Ternary Quarter Wavelength Coatings for Gravitational Wave Detector Mirrors: Design Optimization via Exhaustive Search
2020
Multimaterial optical coatings are a promising viable option to meet the challenging requirements (in terms of transmittance, absorbance and thermal noise) of next generation gravitational wave detector mirrors. In this paper we focus on ternary coatings consisting of quarter-wavelength thick layers, where a third material (H') is added to the two presently in use, namely Silica (L) and Titania-doped Tantala (H), featuring higher dielectric contrast (against Silica), and lower thermal noise (compared to Titania-doped Tantala), but higher optical losses.
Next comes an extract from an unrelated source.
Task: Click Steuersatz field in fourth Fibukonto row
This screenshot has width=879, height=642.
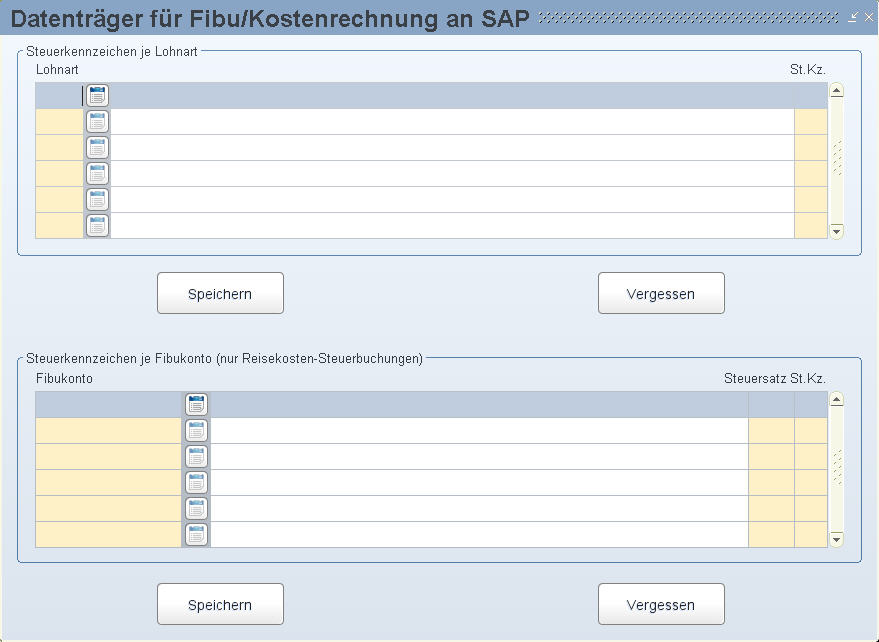Action: tap(771, 483)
We seek the optimal material sequences, featuring minimal thermal (Brownian) noise under prescribed transmittance and absorbance constraints, by exhaustive simulation over all possible configurations, for different values (in a meaningful range) of the optical density and extinction coefficient of the third material. In all cases studied, the optimal designs consist of a stack of (H'|L) doublets topped by a stack of (H|L) doublets, confirming previous heuristic assumptions, and the achievable coating noise power spectral density reduction factor is \sim 0.5. The robustness of the found optimal designs against layer thickness deposition errors and uncertainties and/or fluctuations in the optical losses of the third material is also investigated. Possible margins for further thermal noise reduction by layer thickness optimization, and strategies to implement it, are discussed.